Cuando sólo quedaban cinco minutos pensamos sabiamente que ya habíamos visto lo mejor del partido. Tras un «¡Animo!» final nos largamos. Pasarían dos días antes de que viéramos a nadie del equipo.

Mientras volvíamos a casa en bicicleta, la tarde se iba cerrando. Jirones de neblina colgaban, prometedores, de los setos de laurel. A lo largo de Rickmansworth Road, una de cada tres farolas vacilaba y brillaba con renovado ardor. Al pasar bajo cada parche de luz anaranjada, evitábamos mirarnos el uno al otro; ya era bastante desagradable contemplar nuestros dedos marrones sobre el manillar.

– ¿Crees -reflexionó Toni-, crees que habría que llamar a lo de hoy un épat?

– Bueno, eran todos unos cochinos burgueses, de eso podemos estar seguros.

– ¿Pero crees que se dieron cuenta de que nos estábamos pitorreando?

– Me da la impresión de que sí.

– A mí también.

Yo siempre estaba dispuesto a proclamar tantos épats como fuera posible. Toni, por su lado, tendía a ser más escrupuloso.

– Aunque creo que es demasiado presumir pensar que se van a poner a reflexionar sobre lo que intentábamos enseñarles acerca de la ética del deporte.

– ¿Se puede hablar de «épat» cuando la víctima no se entera?

– No lo sé. -Yo tampoco.

Seguimos pedaleando. Ahora, dos de cada tres farolas arrojaban su luz irreal.

– ¿En qué crees que acabarán todos ellos?

– En unos pobres infelices. Serán todos directores de banco, supongo.

– Todos no serán directores de banco.

– No sé, qué quieres que te diga. No hay nada que asegure lo contrario.

– No, tienes razón. -Toni se entusiasmó-. ¡Eh! ¿Qué te parece? ¿Qué te parecería si todos los del colegio, menos nosotros, se hiciesen directores de banco de mayores? ¿No sería estupendo?

Sería magnífico. Sería perfecto.

– ¿Y cómo acabaremos nosotros?

Solía dejar que Toni opinase sobre los temas del futuro.

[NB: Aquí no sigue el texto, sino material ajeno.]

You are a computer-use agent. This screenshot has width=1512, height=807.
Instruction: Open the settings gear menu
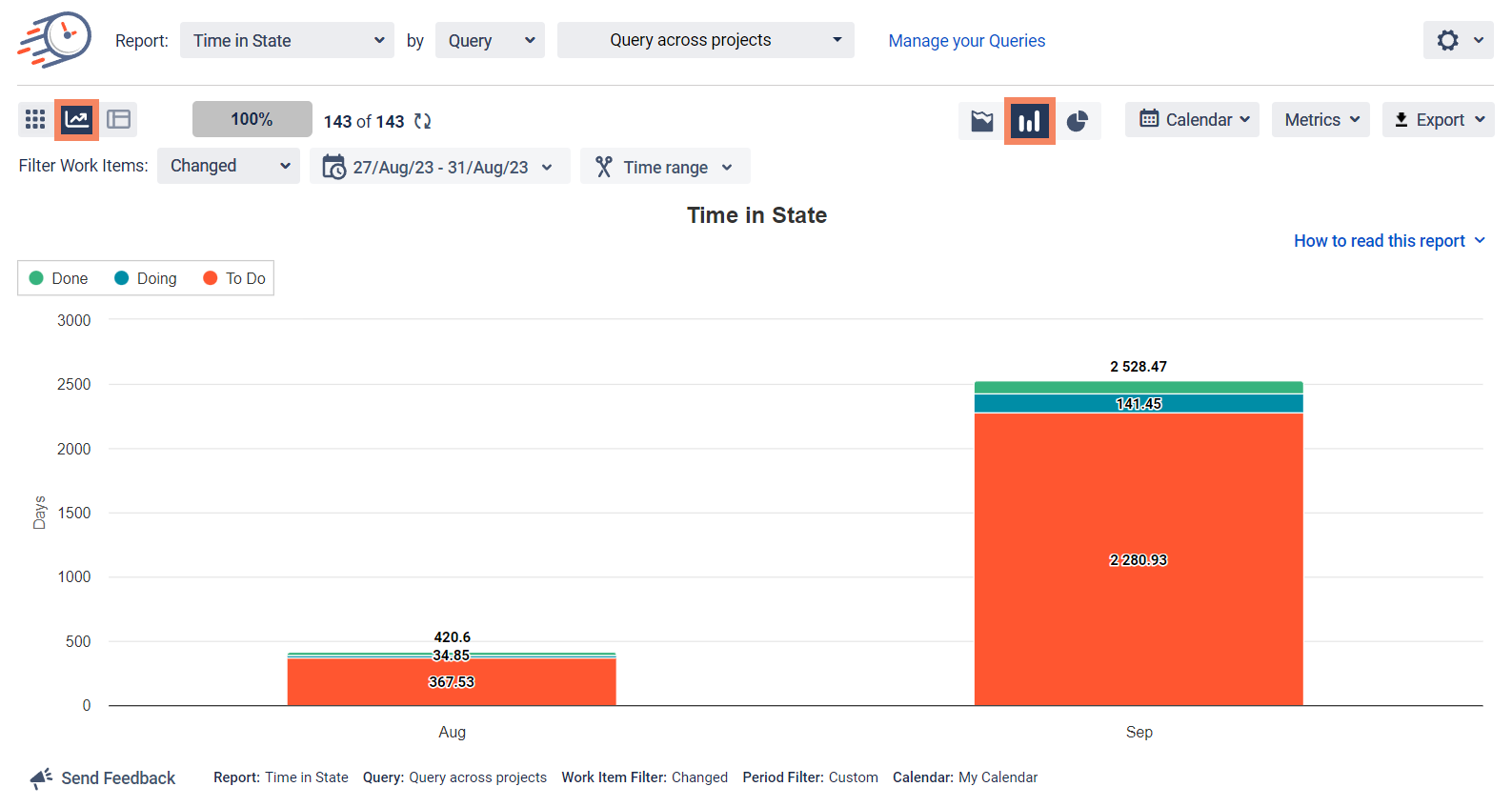[1458, 40]
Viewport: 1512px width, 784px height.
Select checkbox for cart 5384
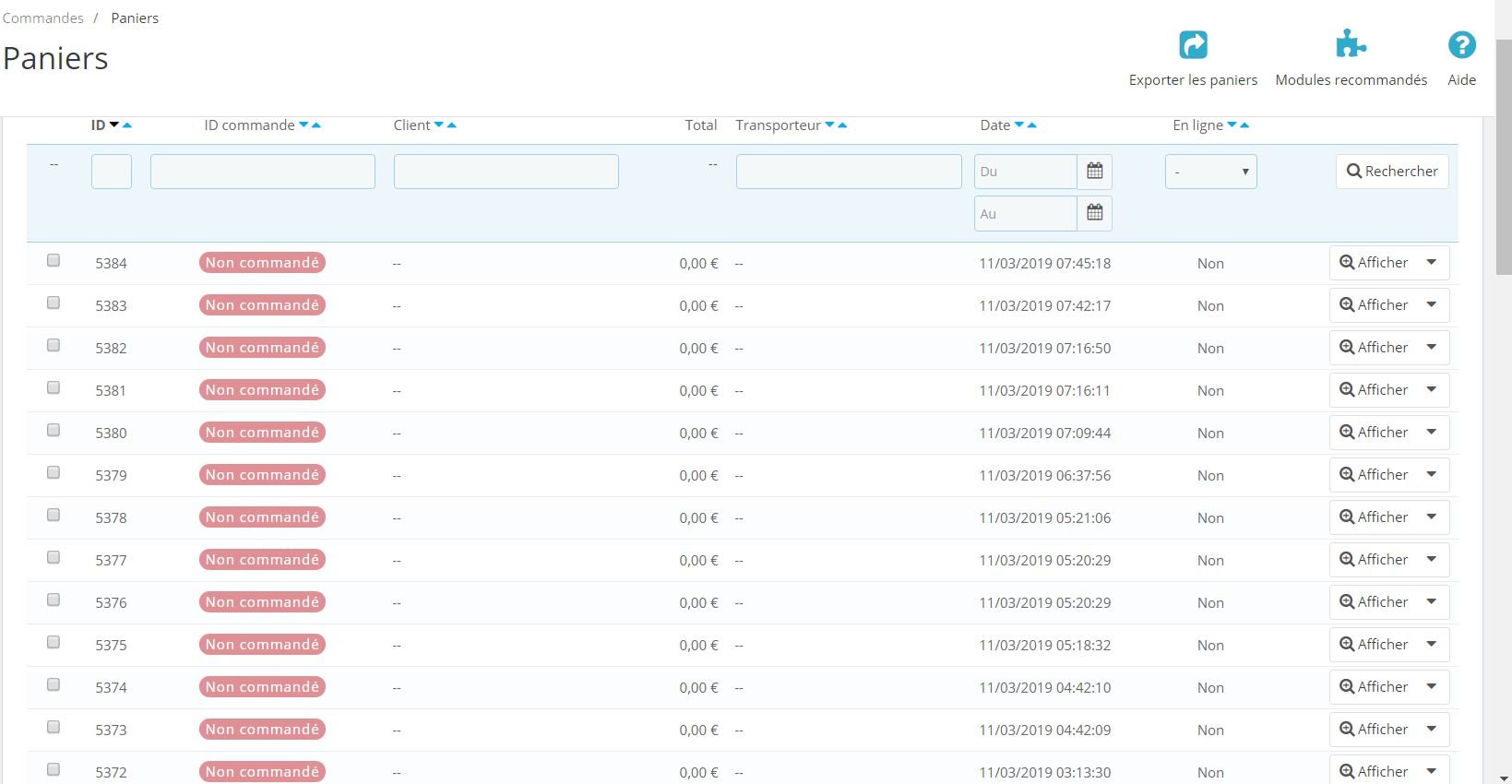pyautogui.click(x=54, y=261)
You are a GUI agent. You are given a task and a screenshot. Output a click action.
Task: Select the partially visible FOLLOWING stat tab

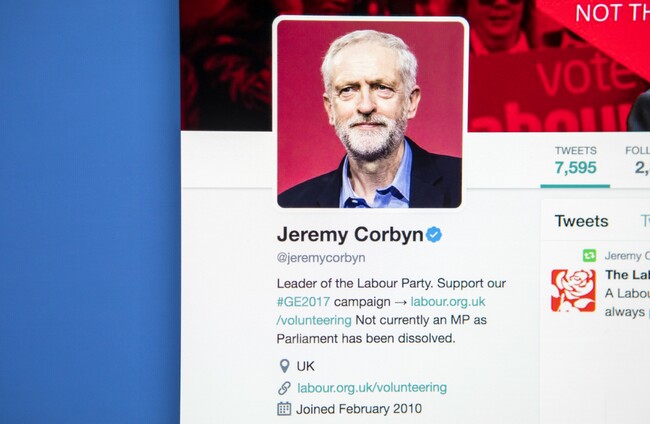638,161
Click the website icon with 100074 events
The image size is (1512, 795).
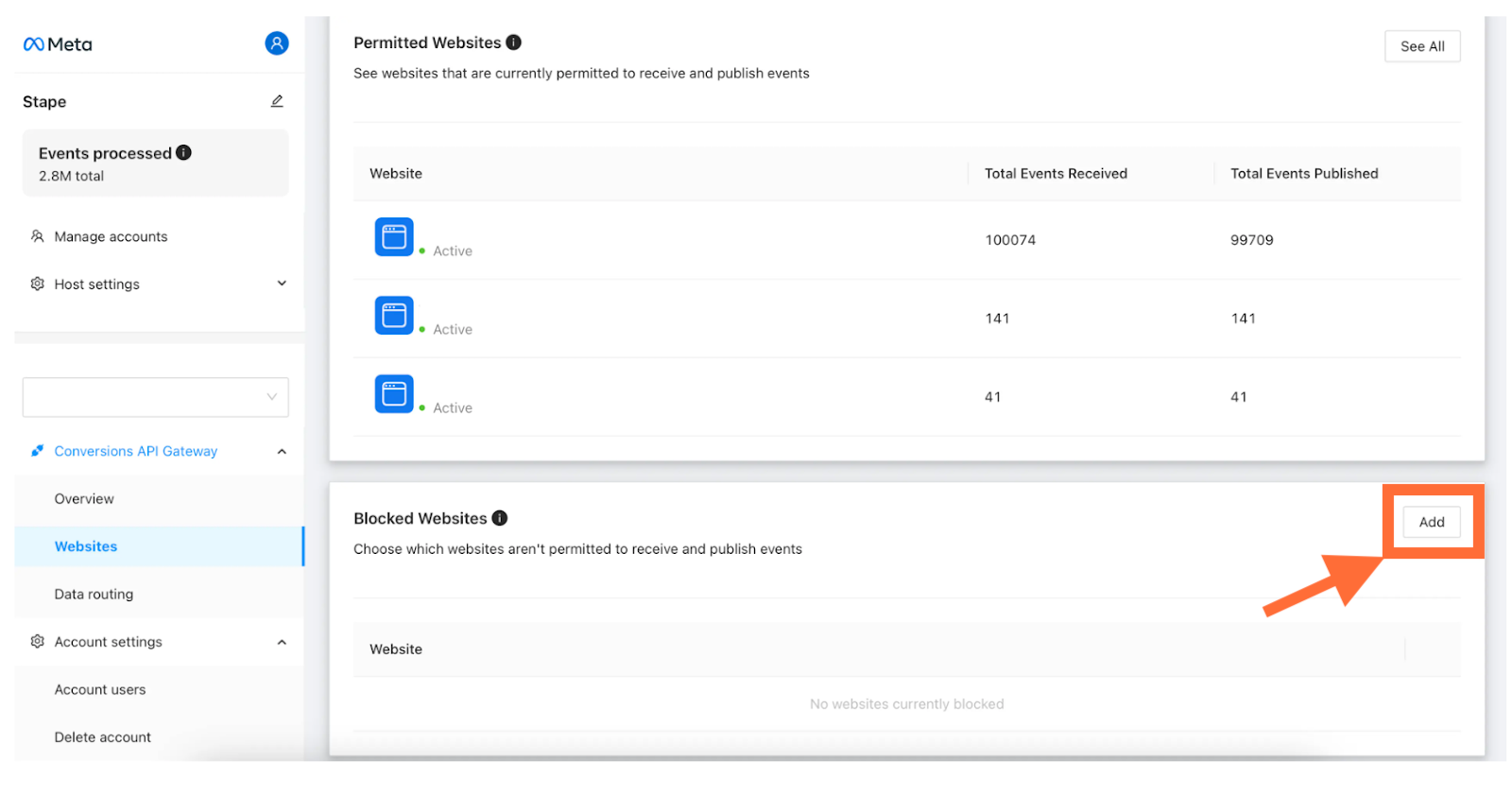coord(394,237)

– Nos veo -contestó- como artistas becados en una colonia nudista.

Eso también sería magnífico. Perfecto.

Continuamos pedaleando hasta Eastwick. Nos quedaban muchos temas pendientes; la venda en los ojos y («Aguas cristalinas. ¿El laberinto de Hampton Court? Ganas de mover los hombros. Un cosquilleo, como si acabases de recibir una transfusión de sangre. Orq. de Cámara de Stuttgart/Münchinger») vamos con Bach.